Glenn Reynolds, in his MSNBC column, explains the appeal of the Star Trek vision of the future:
In the pre-George Lucas days, science fiction futures tended to be gloomy: the Malthusian disaster of Soylent Green, the post-viral world of The Omega Man, the post-nuclear world of Planet of the Apes (Hmm — gloomy science fiction futures also tended to feature Charlton Heston, didn’t they? But there were plenty of others, as demonstrated by the post-deforestation world of Silent Running, a film that deserved more attention than it got.) In fact, the Seventies were a time in which people in general were profoundly gloomy about the future, and Star Trek represented one of the few non-gloomy alternatives. The Star Trek future was one in which, in William Faulkner’s terms, mankind did not simply survive, but prevailed. I think that that attitude, that sense of possibility, has encouraged a lot of people not simply to hope for a better future, but to work for one.
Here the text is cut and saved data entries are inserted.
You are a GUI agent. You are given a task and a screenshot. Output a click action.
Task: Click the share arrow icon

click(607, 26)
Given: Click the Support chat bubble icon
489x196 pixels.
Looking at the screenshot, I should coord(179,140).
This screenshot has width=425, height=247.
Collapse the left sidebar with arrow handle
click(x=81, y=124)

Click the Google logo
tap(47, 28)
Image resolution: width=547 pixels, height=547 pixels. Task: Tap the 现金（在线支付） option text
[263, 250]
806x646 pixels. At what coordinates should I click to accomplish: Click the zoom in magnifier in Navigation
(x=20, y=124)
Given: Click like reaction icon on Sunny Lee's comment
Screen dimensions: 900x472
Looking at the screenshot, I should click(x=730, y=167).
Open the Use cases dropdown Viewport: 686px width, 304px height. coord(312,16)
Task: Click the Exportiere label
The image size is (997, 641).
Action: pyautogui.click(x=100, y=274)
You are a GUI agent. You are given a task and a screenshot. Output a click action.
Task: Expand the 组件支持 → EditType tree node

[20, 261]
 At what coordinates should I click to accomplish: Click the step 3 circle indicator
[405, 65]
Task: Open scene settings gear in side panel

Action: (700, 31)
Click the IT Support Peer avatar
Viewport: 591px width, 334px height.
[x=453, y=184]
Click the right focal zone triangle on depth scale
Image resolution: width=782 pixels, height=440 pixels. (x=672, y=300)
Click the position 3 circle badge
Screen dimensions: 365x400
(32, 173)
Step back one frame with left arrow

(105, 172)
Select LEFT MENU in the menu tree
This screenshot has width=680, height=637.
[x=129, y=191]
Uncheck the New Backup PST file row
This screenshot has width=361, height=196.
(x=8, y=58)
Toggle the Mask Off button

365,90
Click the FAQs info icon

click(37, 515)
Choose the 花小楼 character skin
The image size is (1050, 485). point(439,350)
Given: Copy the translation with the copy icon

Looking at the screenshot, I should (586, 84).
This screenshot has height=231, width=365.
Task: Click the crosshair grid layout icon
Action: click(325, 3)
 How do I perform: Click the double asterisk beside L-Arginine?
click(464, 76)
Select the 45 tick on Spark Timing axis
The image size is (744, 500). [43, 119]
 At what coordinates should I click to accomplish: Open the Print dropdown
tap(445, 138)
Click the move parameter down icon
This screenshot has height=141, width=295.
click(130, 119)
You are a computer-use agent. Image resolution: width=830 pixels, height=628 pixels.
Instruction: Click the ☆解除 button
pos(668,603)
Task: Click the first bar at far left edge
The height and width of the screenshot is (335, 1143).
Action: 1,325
Reynolds thinks this optimism, with its view that we can change the very nature of mankind, could conceivably help us bring peace to the Middle East and solve other conflicts.
While I like this idea and indeed enjoy the Trek universe, I find it unrealistic. In its most utopian form, as seen in Star Trek: The Next Generation (admittedly, mainly post-Roddenberry), humankind has essentially been transformed into the what John Lennon envisioned in “Imagine:” no possessions, no countries, no religion, nothing to kill or die for. Very sweet but rather unlikely.
I don’t think, though, that “Soylent Green” or “Logan’s Run” or any of the other apocalyptic views of humanity are our likely futures either. We will continue to evolve, our wealth and health will improve, and spread. It isn’t even entirely unreasonable that we’ll one day eliminate hunger and large scale war. But the idea that doing these things will eradicate evil from the world, let alone ambition, greed, jealousy, and conflict from the human condition is just unfathomable. Indeed, I’m not sure that a species without those attributes would even properly be called “human.”